*Problem description*
Reproduce only this range: the line holding "Where should I" through the last line of the data below, both included, exactly, with no pictures.

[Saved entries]
+ + + + + + +
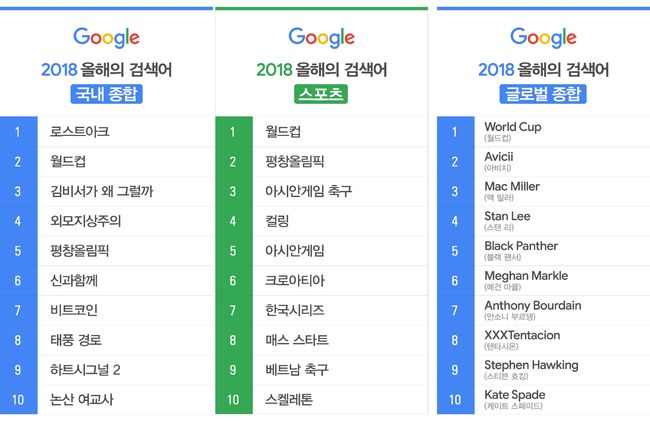
Task: Click rank number 10 in global column
Action: click(x=455, y=400)
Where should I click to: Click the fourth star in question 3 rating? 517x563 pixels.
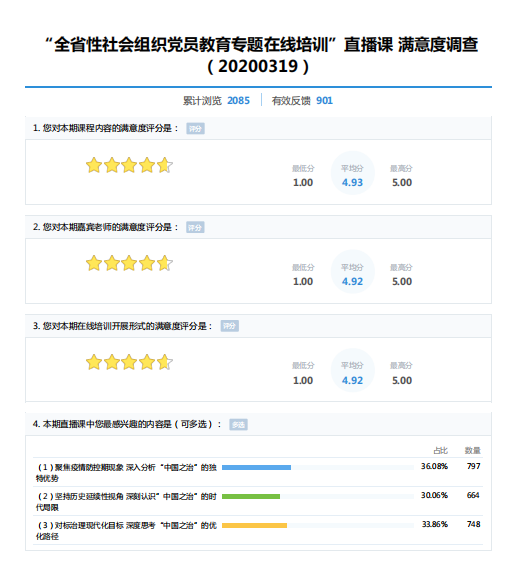[147, 362]
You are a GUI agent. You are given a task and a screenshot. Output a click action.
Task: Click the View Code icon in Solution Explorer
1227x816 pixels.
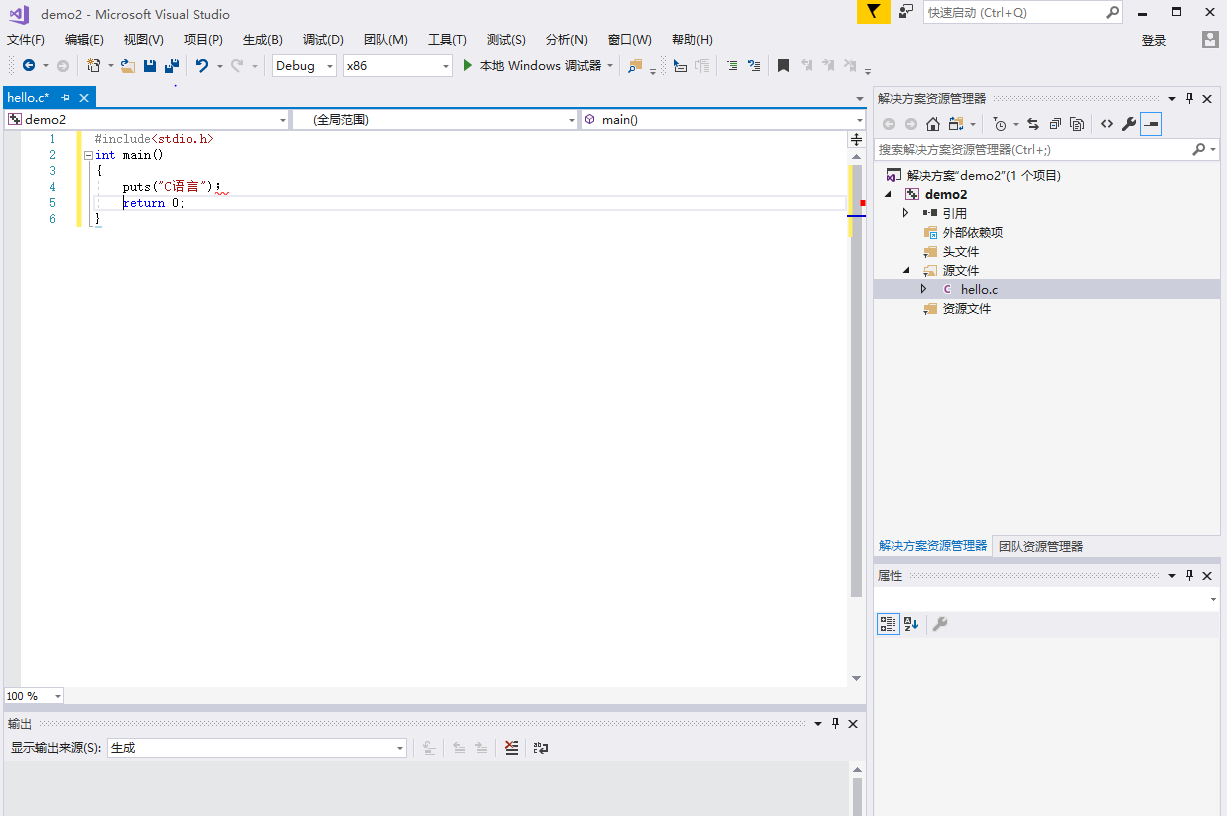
+ + + + + + +
*Answer section*
Where should I click to: Click the fourth star in question 3 rating? 517x563 pixels.
[147, 362]
You are a GUI agent. You are given a task and a screenshot. Output a click action.
Task: Click the View Code icon in Solution Explorer
1227x816 pixels.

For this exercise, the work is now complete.